After her morning, though, Angela let slip a curt, “Oh, do shut up, Maxwell!”

Maxwell was ready for venomous compliments, and this blunt honesty flabbergasted him a moment.

Having broken the floodgates, she vented. “I can summon a hundred men to show me a thousand ways to command a phoenix and a serpent. Ten thousand dregs of Lumia to tell me every toad-licking secret of the cosmos. Yet you have the gall to march into the office of the Grand Inquisitor to inform her that the Wyrm rose once more in the borough – and only your Penitents and a handful of drunkards saw him?!”

“What of the destruction in the pipes? The–”

“We have a foreign tyrant stomping across every border!” the Inquisitor shouted. “Perhaps the Tempest has taken an interest in civil engineering!”

Actually, she rather relished the moment of disbelief across his sallow face.

“The Conclave must be led back to the Fire!” Maxwell insisted at last. “You know the depths to which they sink!”

“The Inquisition knows that it is our duty to separate the wheat from the chaff; the true from the fever dream!” she retorted.

“By having your goons follow my brothers home like an out-borough gangster!”

“While you fools moaned over candles in the basements, my men have put hand to steel against the rot of Ruhum!”

And when the right moment arrives

They will come for you

“The Purifier stirs,” the Penitent intoned. “He whispers in our dreams. The end of days is here, Angela. Not next year; not next season; now.”

“Then let him show up at my office and speak his mind,” she hissed. “Until then, stay out of my God-damned way!”

Maxwell bowed stiffly and marched from the room.

Angela imagined picking up her butter knife and burying it between his shoulder blades.

Patience! It is as he said. The Holy Receivership answers to the Holy; the council of deacons look to a rising star; and the Houses…

The Houses had signed their own doom, and now she simply let them stew in the realization of the dagger now revealed upon their floor. Their letters already clogged her desk, each offering secret alliance in service to the destruction of their rivals…

She ignored them, letting the Houses sweat.

To realize their doom at her hand.

The end of days?

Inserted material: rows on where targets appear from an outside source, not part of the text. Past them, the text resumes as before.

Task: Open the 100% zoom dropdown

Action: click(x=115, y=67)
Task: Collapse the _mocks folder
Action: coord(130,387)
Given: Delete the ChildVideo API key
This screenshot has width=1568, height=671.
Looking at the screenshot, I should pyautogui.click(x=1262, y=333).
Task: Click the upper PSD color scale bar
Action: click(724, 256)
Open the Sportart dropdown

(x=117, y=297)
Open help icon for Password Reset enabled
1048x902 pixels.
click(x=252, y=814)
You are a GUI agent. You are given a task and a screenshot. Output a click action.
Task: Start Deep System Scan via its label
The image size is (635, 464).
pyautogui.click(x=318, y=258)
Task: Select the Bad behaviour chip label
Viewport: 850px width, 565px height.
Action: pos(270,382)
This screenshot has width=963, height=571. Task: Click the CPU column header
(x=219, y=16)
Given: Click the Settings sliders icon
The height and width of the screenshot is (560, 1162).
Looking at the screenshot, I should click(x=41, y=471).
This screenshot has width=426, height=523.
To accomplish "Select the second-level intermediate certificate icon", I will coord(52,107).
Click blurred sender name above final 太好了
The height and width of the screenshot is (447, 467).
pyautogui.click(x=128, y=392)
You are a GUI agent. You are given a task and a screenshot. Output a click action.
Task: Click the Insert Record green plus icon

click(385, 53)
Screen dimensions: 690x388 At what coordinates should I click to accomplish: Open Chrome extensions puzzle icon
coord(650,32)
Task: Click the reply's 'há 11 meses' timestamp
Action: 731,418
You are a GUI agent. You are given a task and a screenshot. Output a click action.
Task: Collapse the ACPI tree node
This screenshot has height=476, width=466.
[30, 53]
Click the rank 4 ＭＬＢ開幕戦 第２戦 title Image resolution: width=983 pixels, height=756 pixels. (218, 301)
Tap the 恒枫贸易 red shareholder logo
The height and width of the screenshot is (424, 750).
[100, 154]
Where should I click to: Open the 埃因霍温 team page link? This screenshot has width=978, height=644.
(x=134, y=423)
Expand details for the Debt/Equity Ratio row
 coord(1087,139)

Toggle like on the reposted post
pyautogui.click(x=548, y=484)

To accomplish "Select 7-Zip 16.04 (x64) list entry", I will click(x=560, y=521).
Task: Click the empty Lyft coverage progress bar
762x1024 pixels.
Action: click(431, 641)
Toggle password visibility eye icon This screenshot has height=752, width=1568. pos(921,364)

Such foolishness.

The end of days had been sixteen years ago, and the world had been cold and gray and ash ever since.

***

Late that day, the Holy Receivership announced a leave of absence to commune the faith. Already retreated into their factions, the Houses thus lost their quorum, and the Spring Conclave ended without so much as a gavel.

Shortly thereafter, the evening news to the faithful announced a formal investigation into the House Mishkan on charges of substantive aid given to the pursuit of heresy both at home and abroad. Such an investigation held the potential to see the House dissolved, and the Lady Mishkan would be wise to present herself to the Conclave for a speedy pursuit of justice!